Henrik Stenson ($7,000) – This price seems very user-friendly given the big Swede’s consistency.
Stenson leads the PGA Tour in driving accuracy and strokes gained: approach. His form has been solid this year and looms as a great third man in to a Moneyball PGA DFS roster.
This is an exciting range featuring some talented players, many of whom will be popular. There’s some great pivot options too.
Bryson DeChambeau ($6,600) – Ok, I know, I know, I mention Bryson nearly every week. But with a formline like his, I can’t avoid it.
The 24-year-old is ranked No 22 in the world and won his last start at the Memorial Tournament two weeks ago.
He’s 11th on Tour for strokes gained: off the tee and 17th in strokes gained: approach.
The putter can go cold but let’s hope we catch it on a hot week.
Paul Casey ($6,400) – I wondered if Casey’s price was a typo. Give me all of the world No 11 at this quote.
He will be hugely popular but you can differentiate yourself elsewhere.
The 40-year-old is 10th on Tour for strokes gained: tee-to-green and has a solid track record at tough courses.
If the wind blows, Casey seems the type of guy that can grind out a strong performance.
Adam Scott ($6,300) – Scott’s tee-to-green game – seventh-best on Tour – makes me think he can make a splash this week.
He’s strong off the tee and his irons are usually on point. He’s another player who is a terrible putter but you can’t have everything when your horse costs $6,300.
Scott’s another guy who may be popular due to the Aussie bias on Moneyball.

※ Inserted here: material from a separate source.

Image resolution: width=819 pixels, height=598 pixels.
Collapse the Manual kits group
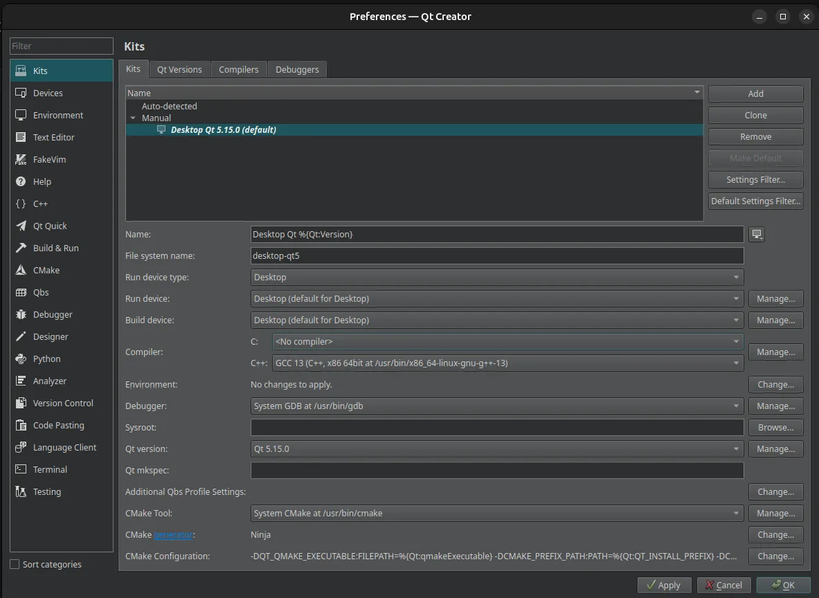point(133,118)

If he’s not for you then South Africa’s Louis Oosthhuizen is the pivot play at $6,200.
Steve Stricker ($5,500) – Old man Stricker is a beacon of consistency.
Here comes the ultimate jinx but Stricker hasn’t missed a cut at a major since the PGA Championship in 2009.
Granted, he doesn’t play every major these days but he has made 29 straight cuts at the big events.
He splits his time between the PGA Tour and the senior circuit but is ranked 24th in strokes gained: tee-to-green and ninth in strokes gained: around the green on Tour.
Stricker is also a master at avoiding the big numbers on his scorecard.
In a major week, we get the rare $4K range for golfers. If you really want to go studs and duds then someone in this section may provide you some much-needed salary relief.
Sung-jae Im ($4,900) – The 20-year-old Korean won his way in to the US Open through sectional qualifying.
He has been tearing up the second-tier web.com Tour this season where he leads the money list. He’s also ranked at No 105 in the world.
The moment might be a bit much for him this week but if you need a cheap flyer then you could do worse.
Piece of Chalk: Justin Rose ($7,900) is looming large as he chases the second major of his career.
Scrub-A-Dub: Go on the old man, get up Steve Stricker ($5,500).